| Text passage |
BEGIN

Modulation of Translation Efficiency in S. cerevisiae by Codon Pairs and mRNA Structure

Thesis (Ph.D.)--University of Washington, 2016-06

Synonymous codon choice modulates translation, but the properties of codons or codon combinations that result in impaired translation are not understood. We scored expression of 35,811 three-codon insertions in GFP in Saccharomyces cerevisiae and evaluated these variants for codon usage and RNA structure effects on GFP fluorescence levels. We have established that codon pairs affect translation elongation and efficiency in yeast in a manner distinct from the effects of individual codon tRNA abundance. Also, similar to previous studies in bacteria, we have found that the base-pairing status of nucleotides near the translation start site is likely to impair translation initiation. Both inhibitory codon pairs and 5’ mRNA structure can impose substantial limitations on translation efficiency through synonymous variation. For 17 inhibitory codon pairs, we show that it is the pair, rather than the dipeptide, the 6-base sequence, or the two individual codons, that is responsible for inhibition. Variants from the GFP insertion library that had an inhibitory pair had significantly lower expression than variants in which: the 6 base sequences were out of frame; the two codons were present but separated; or one of the codons of the pair was instead an optimal codon. We find that the inhibitory pairs act in translation, based on both suppression of inhibition by over expressed tRNA (11/12 tested) and the reduction in translation speeds relative to synonymous dipeptide sequences, as observed from ribosome occupancies along yeast transcripts. Furthermore, for 12 of the 17 pairs, preserving the order of codons in the pair was required for strong inhibitory effects. Thus the position of inhibitory pairs within the ribosome is likely a key factor in translation efficiency. Moreover, the identity of codons in inhibitory pairs is inconsistent with an inhibition mechanism governed primarily by limited tRNA supply. Rather, our data implicates wobble decoding and interactions between adjacent sites in the ribosome. The high-throughput experimental analysis described here has resulted in the direct and extensive identification of multiple inhibitory codon pairs, a quantitative analysis of their relative effects on translation in vivo, and tests of their activity as modulators of translation.

END

| Supplied information |
BEGIN

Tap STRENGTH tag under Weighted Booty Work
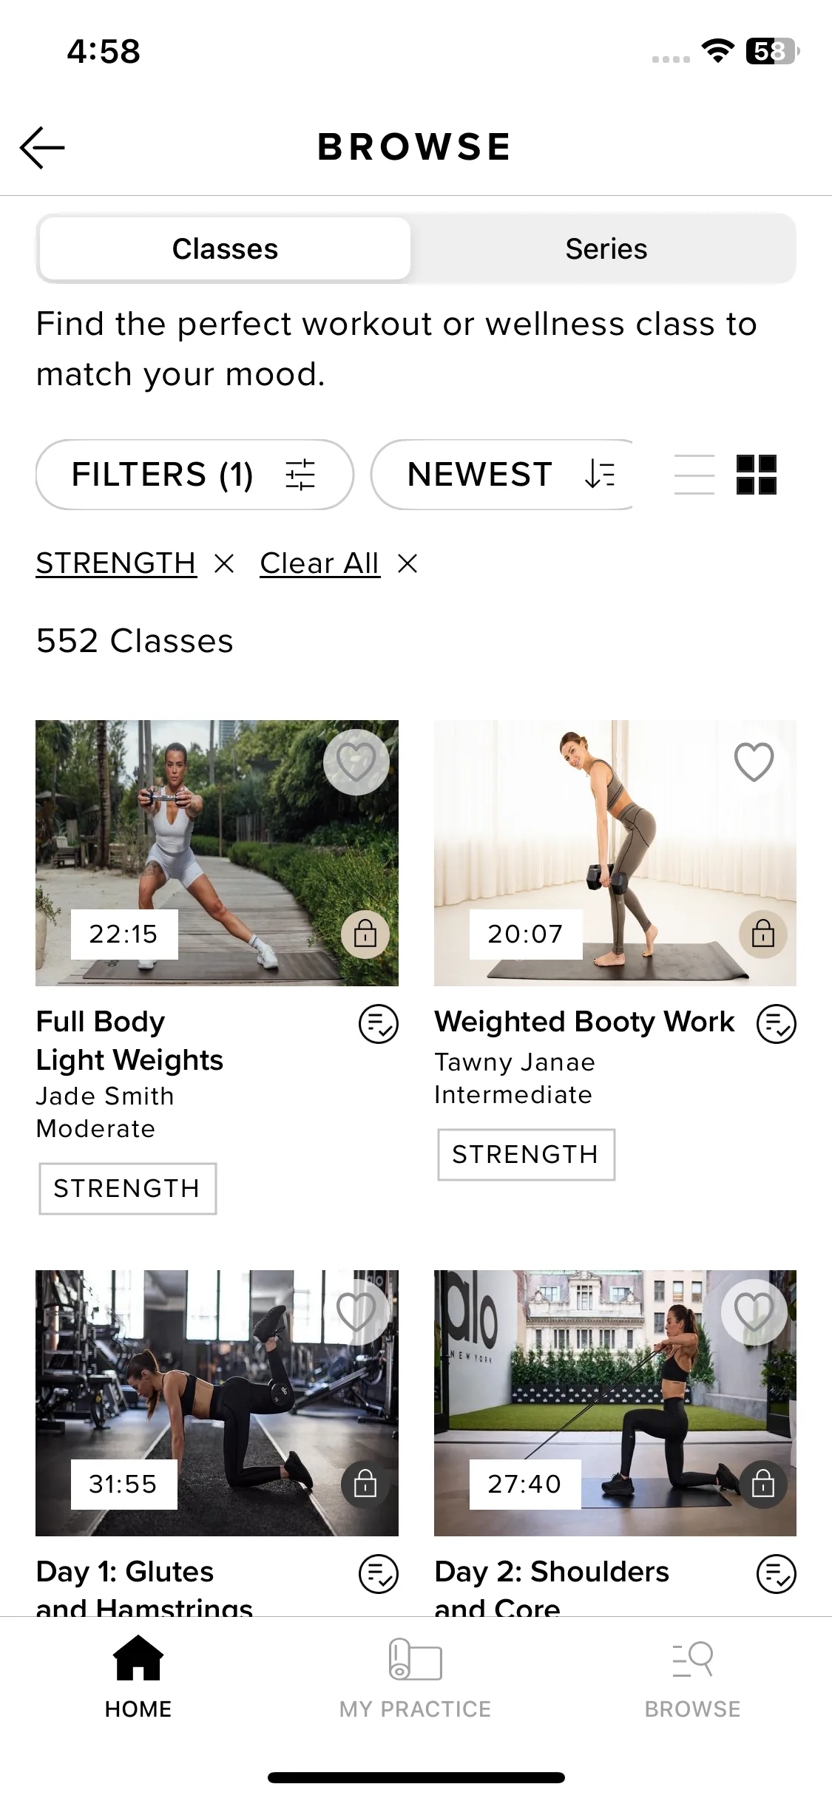The height and width of the screenshot is (1801, 832). point(526,1154)
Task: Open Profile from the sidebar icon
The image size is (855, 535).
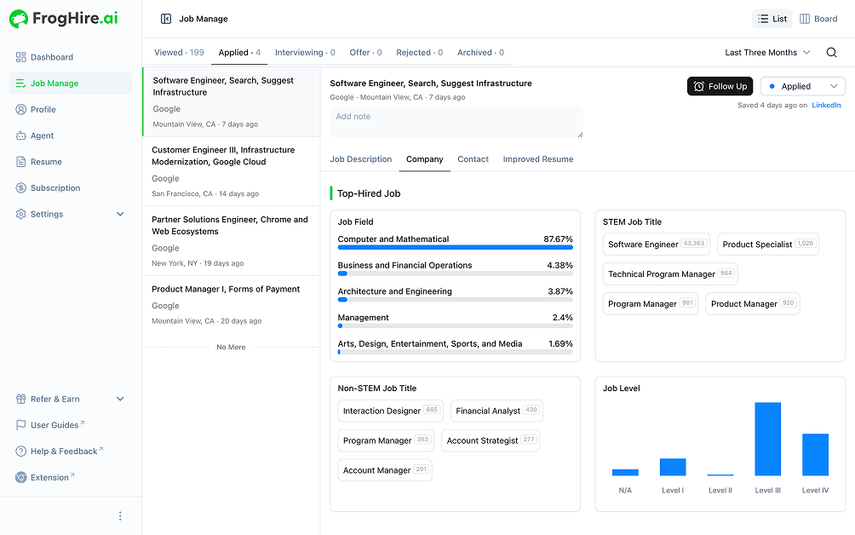Action: (x=21, y=110)
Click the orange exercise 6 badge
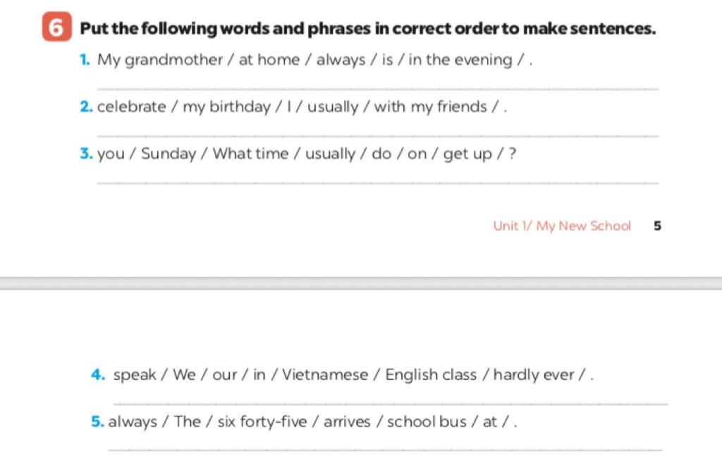The width and height of the screenshot is (722, 456). coord(57,28)
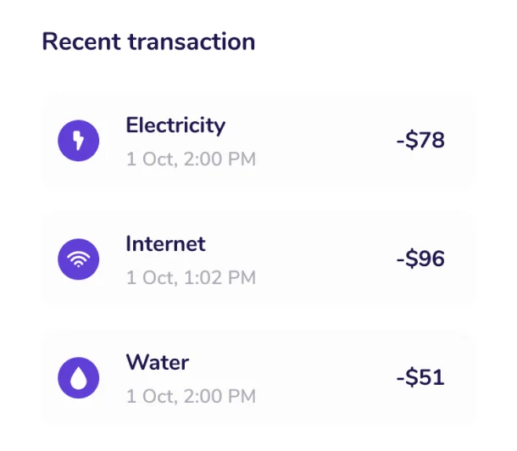Select the Electricity transaction title

pos(175,125)
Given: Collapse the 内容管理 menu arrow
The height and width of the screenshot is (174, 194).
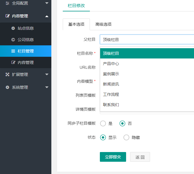Looking at the screenshot, I should tap(47, 16).
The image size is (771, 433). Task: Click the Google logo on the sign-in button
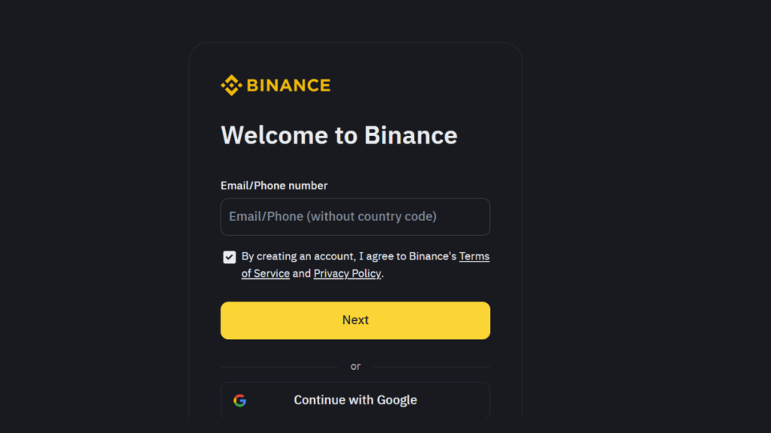239,400

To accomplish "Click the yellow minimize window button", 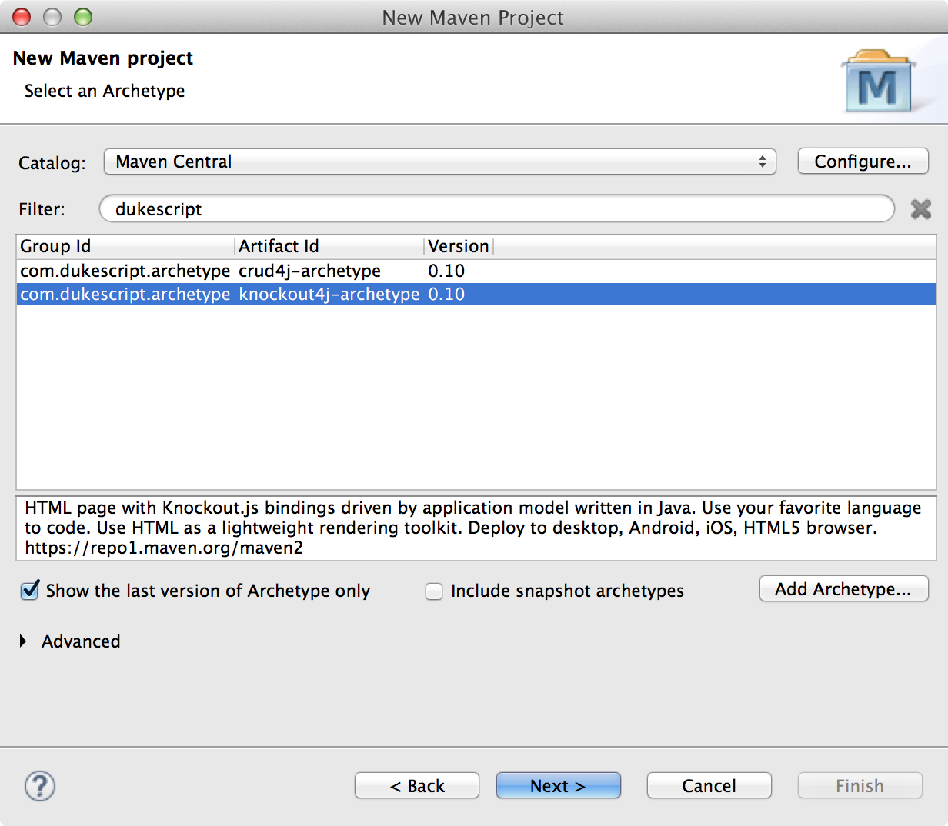I will pos(52,17).
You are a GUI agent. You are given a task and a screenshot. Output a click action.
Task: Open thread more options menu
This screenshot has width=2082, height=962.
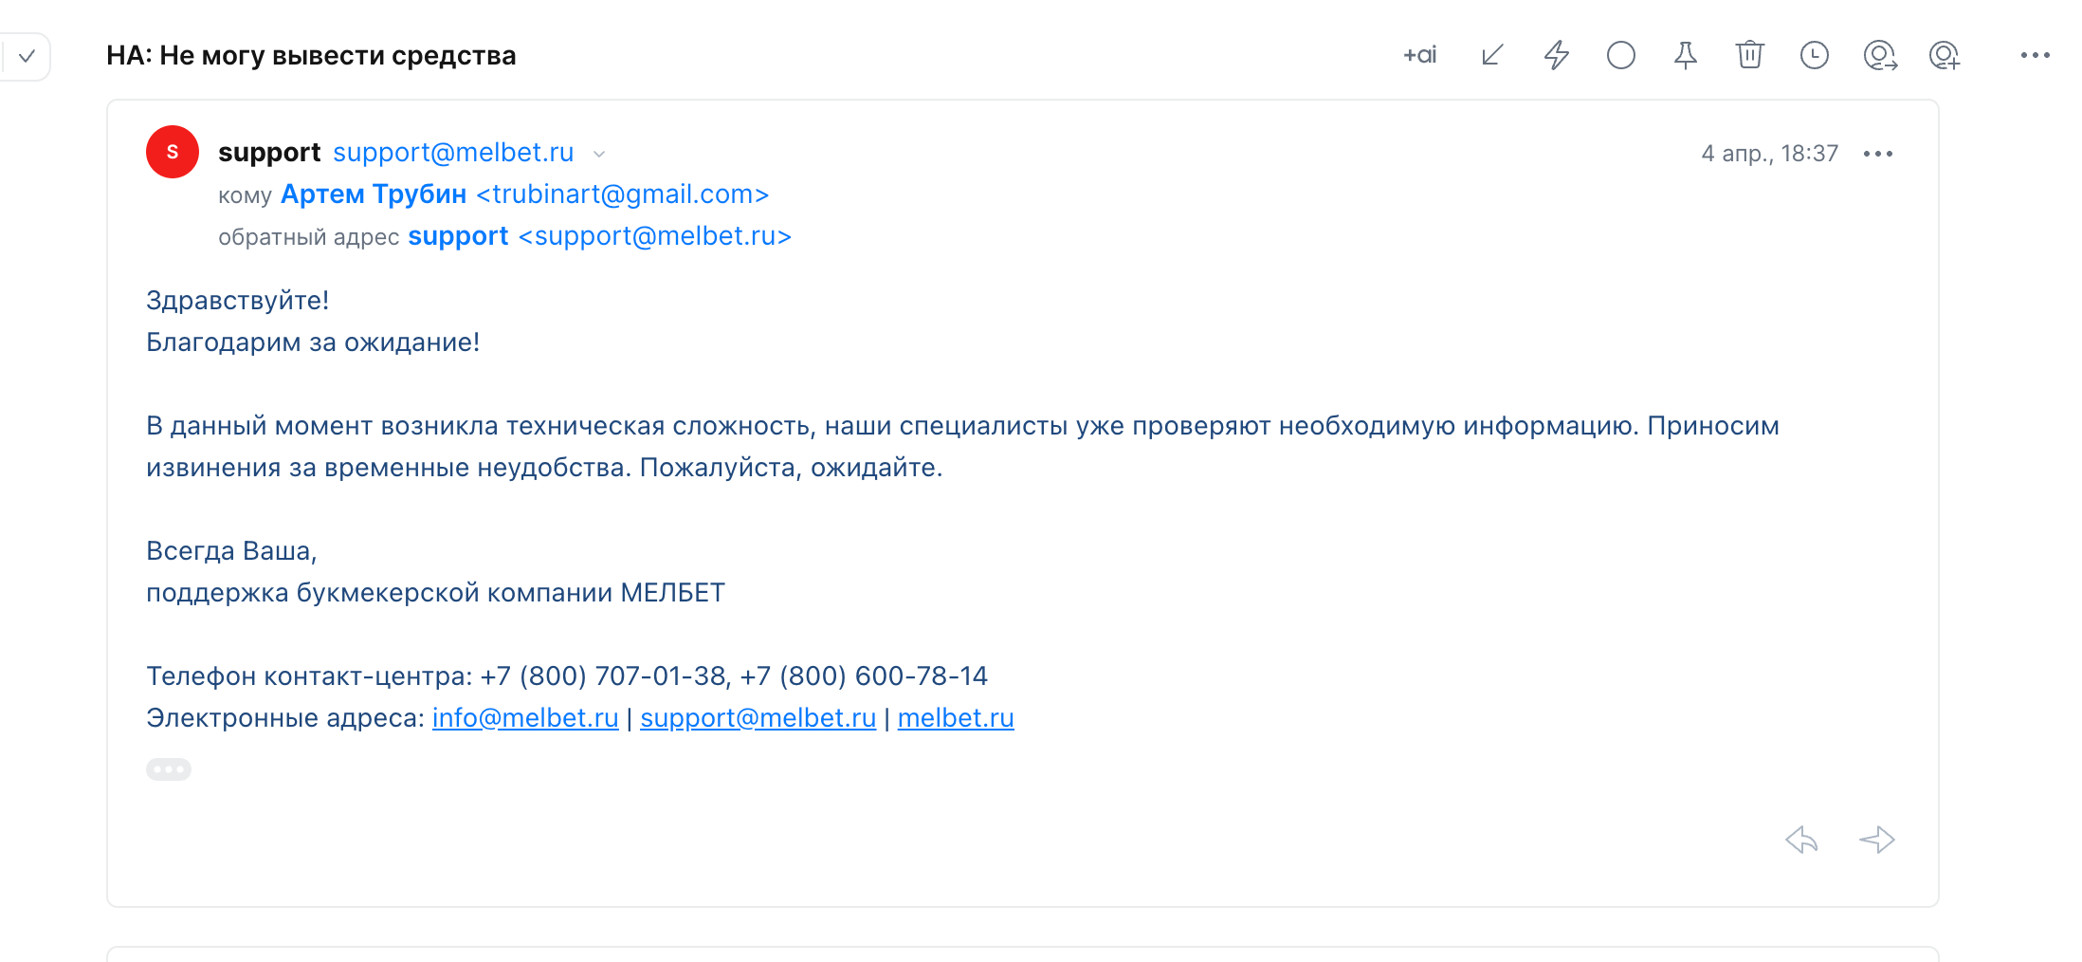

END

| The task |
In the thesis abstract on codon pairs and mRNA structure, how many three-codon insertions in GFP were scored for expression?

| Your response |
35,811